Collection entries:
--- START ---
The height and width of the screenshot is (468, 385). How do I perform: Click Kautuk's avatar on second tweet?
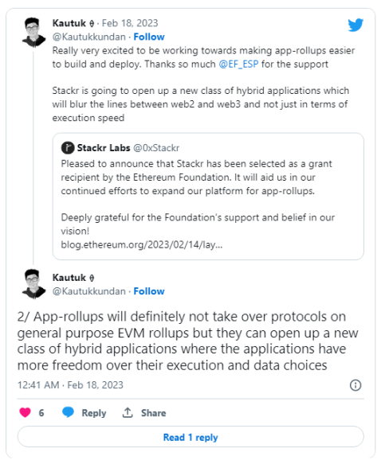pyautogui.click(x=33, y=284)
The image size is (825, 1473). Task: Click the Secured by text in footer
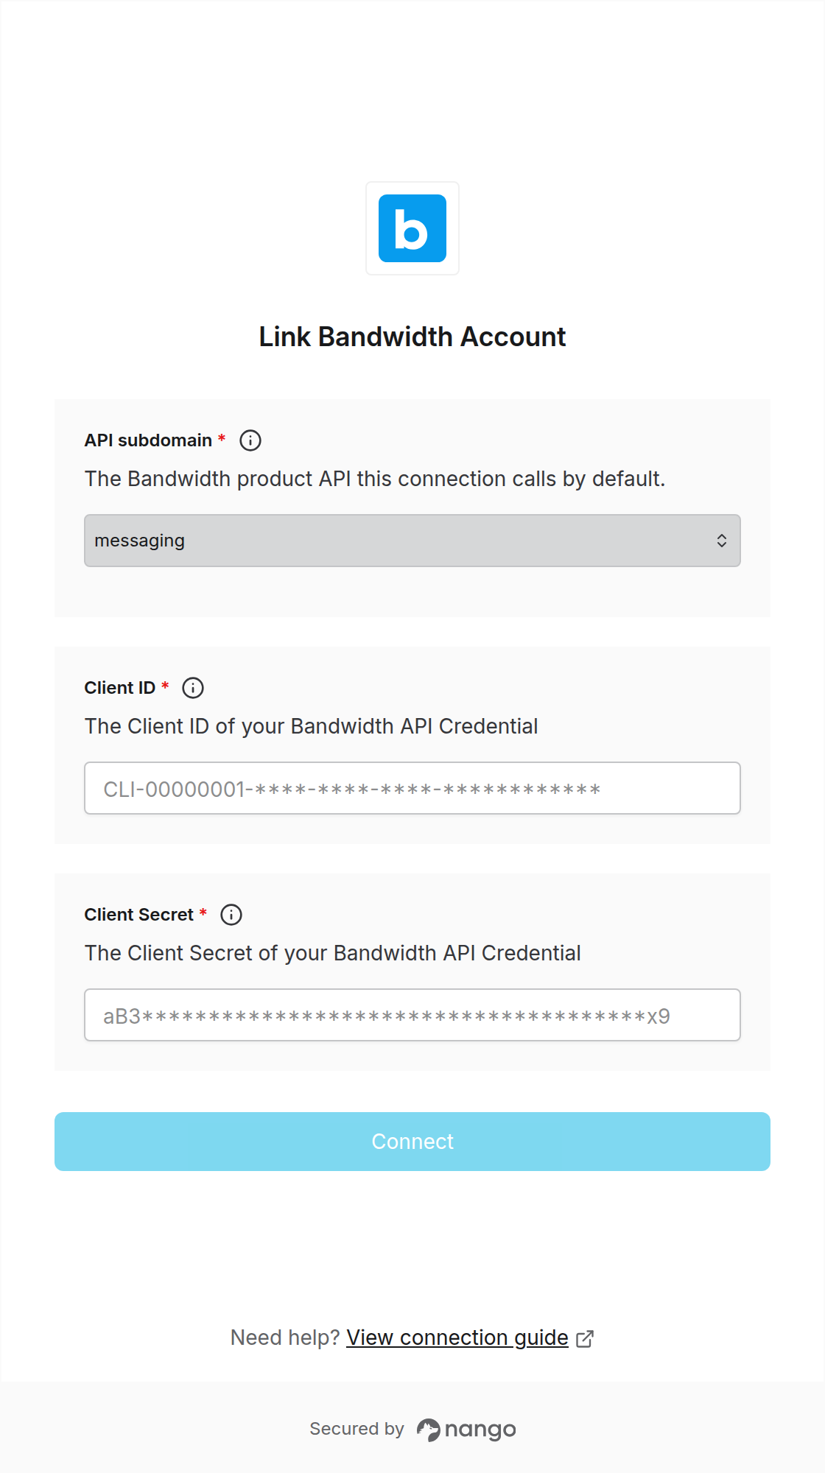point(357,1429)
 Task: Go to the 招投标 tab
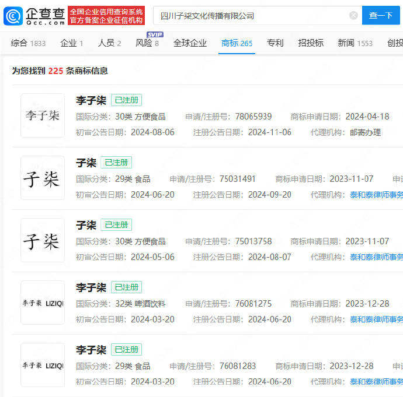(311, 43)
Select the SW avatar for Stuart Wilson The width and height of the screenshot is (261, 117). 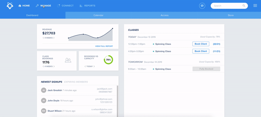point(44,111)
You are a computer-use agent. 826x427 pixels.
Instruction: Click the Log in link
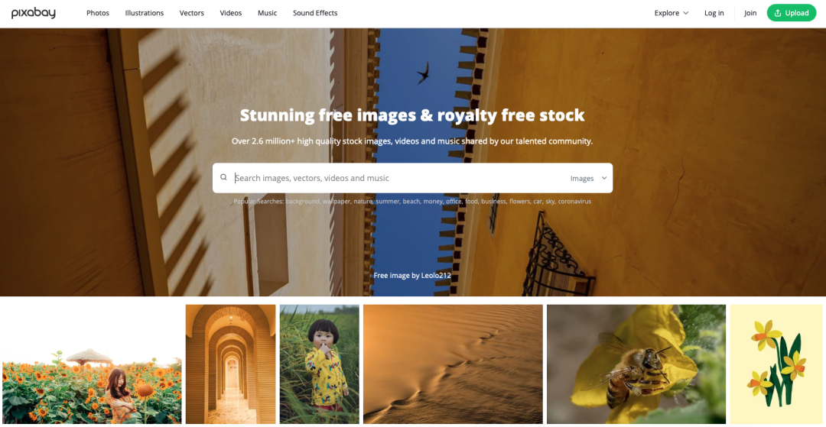pyautogui.click(x=714, y=13)
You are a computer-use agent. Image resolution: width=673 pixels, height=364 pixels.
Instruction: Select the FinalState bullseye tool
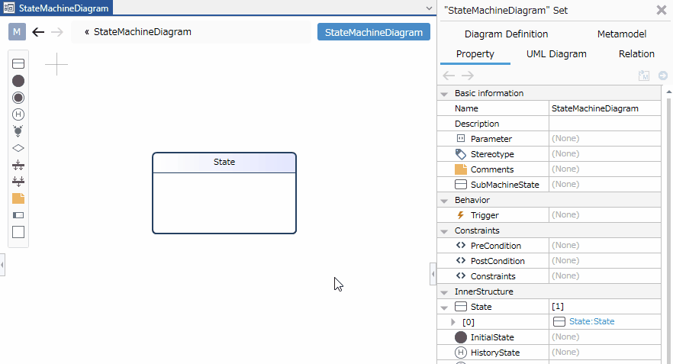tap(18, 98)
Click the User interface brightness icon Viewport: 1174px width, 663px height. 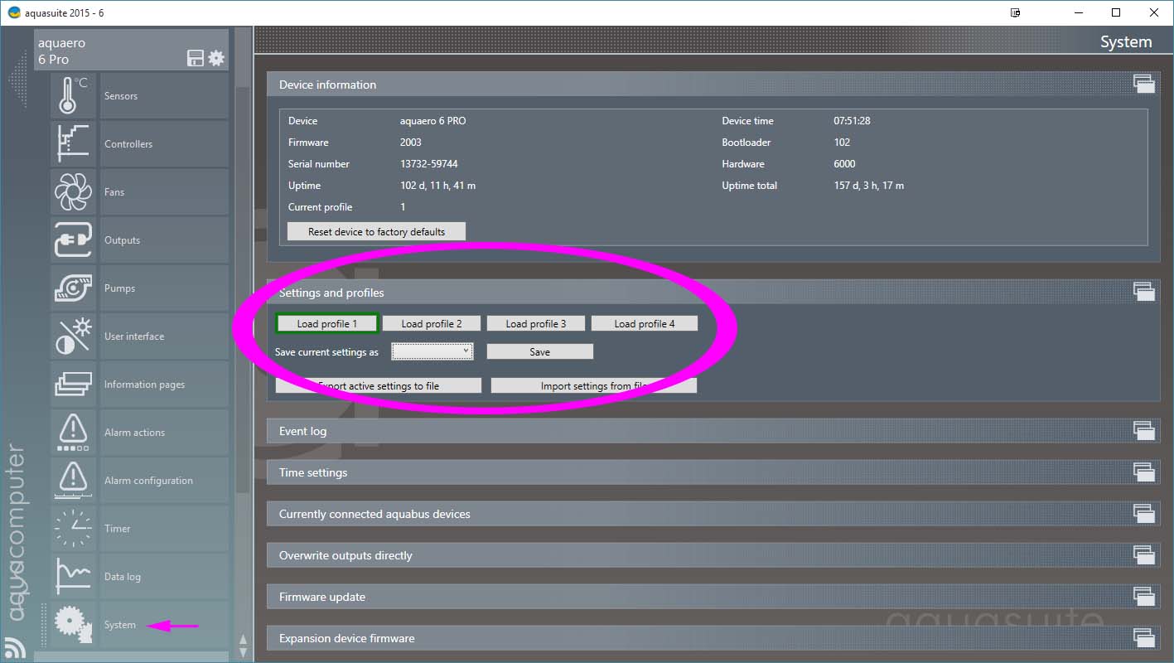pyautogui.click(x=73, y=336)
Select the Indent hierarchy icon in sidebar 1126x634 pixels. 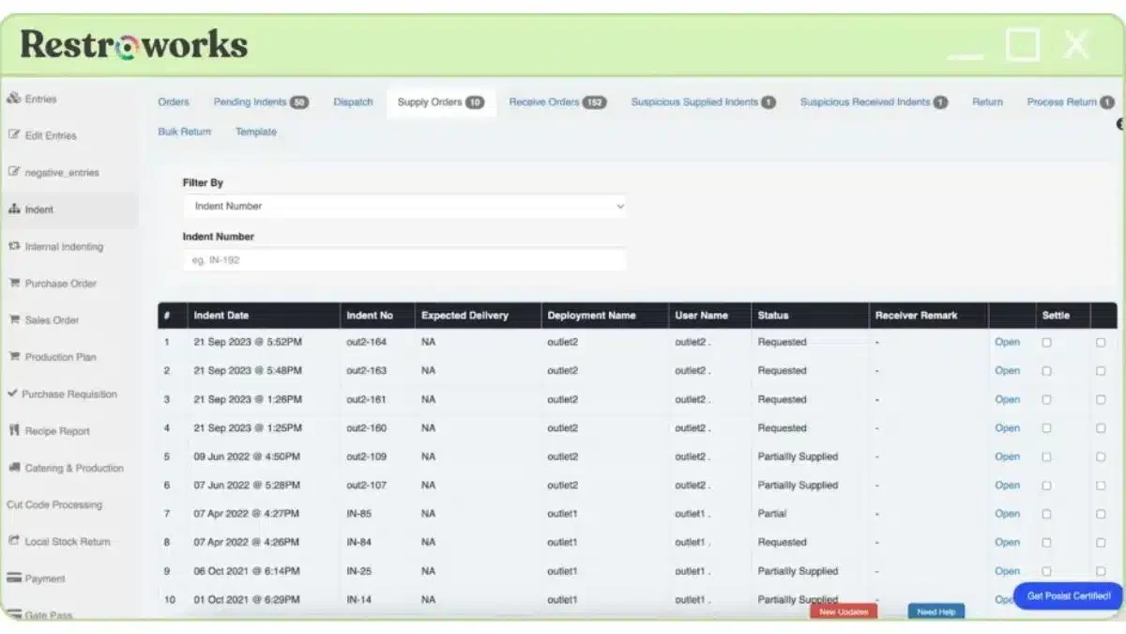(x=14, y=209)
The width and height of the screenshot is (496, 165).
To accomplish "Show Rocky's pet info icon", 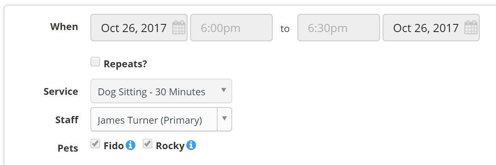I will click(191, 145).
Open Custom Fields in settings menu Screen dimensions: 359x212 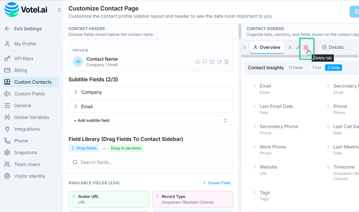(x=30, y=94)
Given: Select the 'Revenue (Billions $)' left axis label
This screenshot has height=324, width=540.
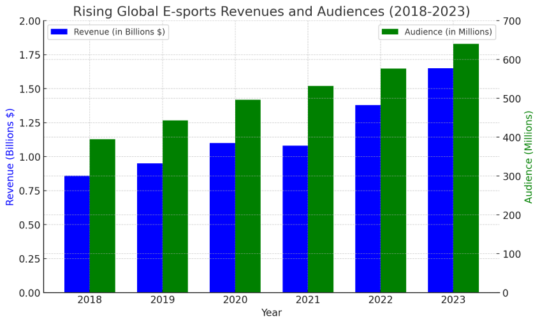Looking at the screenshot, I should point(10,157).
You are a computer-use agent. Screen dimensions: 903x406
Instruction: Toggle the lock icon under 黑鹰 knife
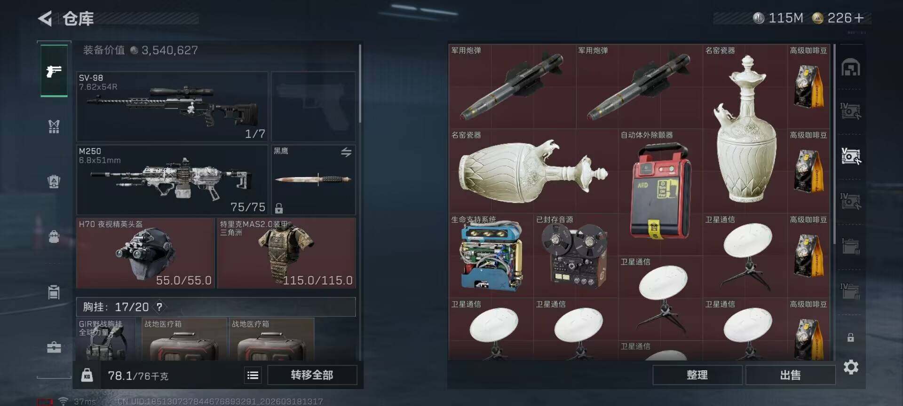point(279,208)
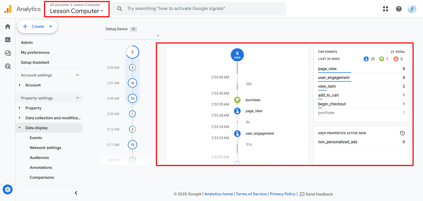Screen dimensions: 423x201
Task: Click the user properties history icon
Action: 402,133
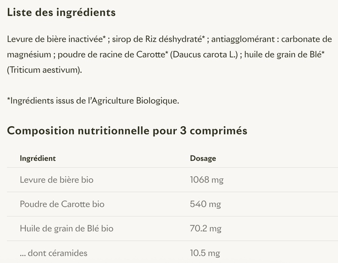Click the "Composition nutritionnelle pour 3 comprimés" heading
Screen dimensions: 338x263
[127, 131]
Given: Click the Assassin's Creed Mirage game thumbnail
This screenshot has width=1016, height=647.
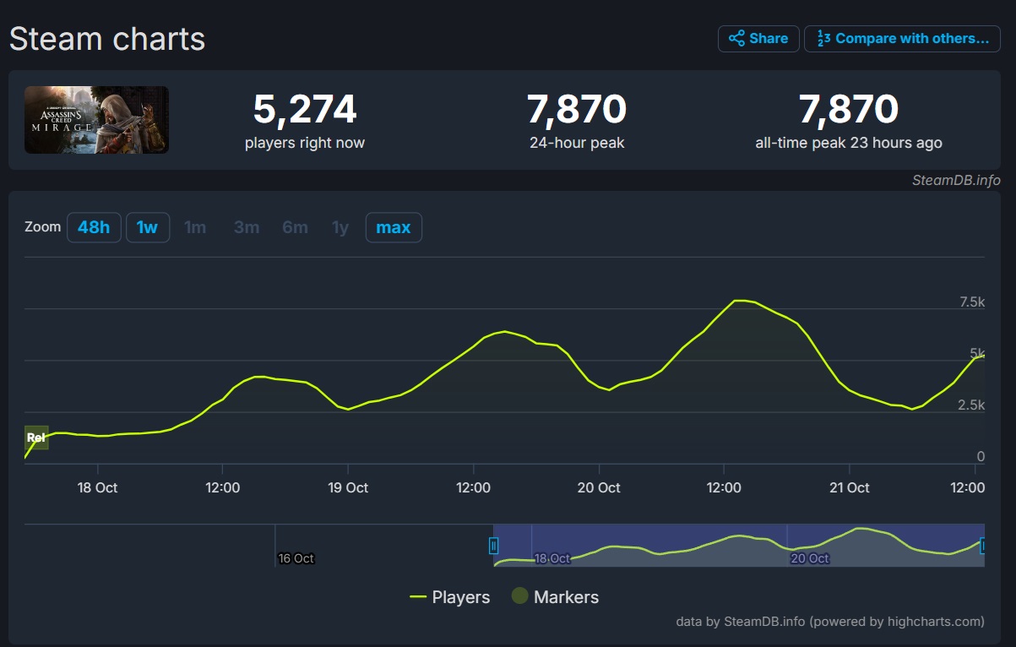Looking at the screenshot, I should pyautogui.click(x=96, y=120).
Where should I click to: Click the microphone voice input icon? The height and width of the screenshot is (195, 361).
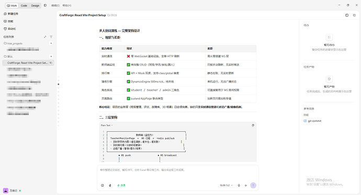point(239,186)
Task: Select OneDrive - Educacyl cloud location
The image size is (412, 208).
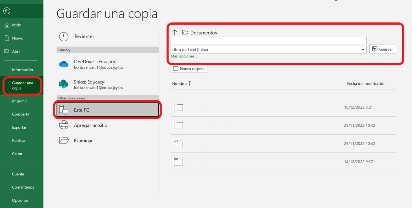Action: (95, 64)
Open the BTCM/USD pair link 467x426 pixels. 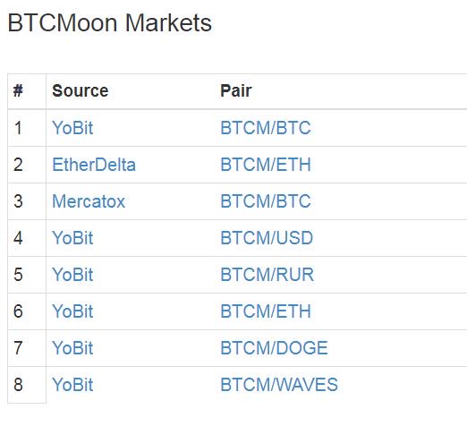point(267,238)
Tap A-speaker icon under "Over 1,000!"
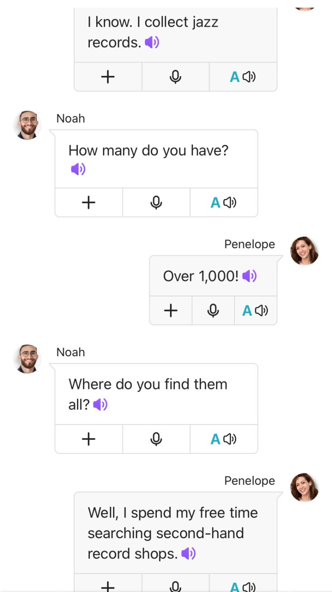332x592 pixels. point(255,310)
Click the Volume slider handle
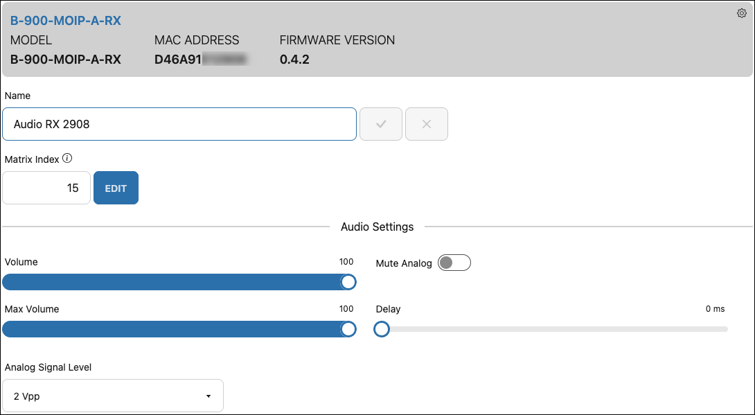The width and height of the screenshot is (755, 415). click(x=347, y=282)
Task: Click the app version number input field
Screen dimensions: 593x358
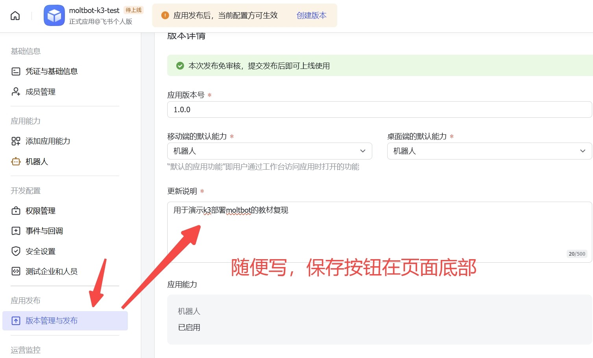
--- END ---
Scan the records for the string "computer" and show every line that contains it.

▶ _TASK SOLUTION_:
You are a computer-use agent. 826x427 pixels.
You are a computer-use agent. Image resolution: width=673 pixels, height=364 pixels.
You are a computer-use agent. Screen dimensions: 903x406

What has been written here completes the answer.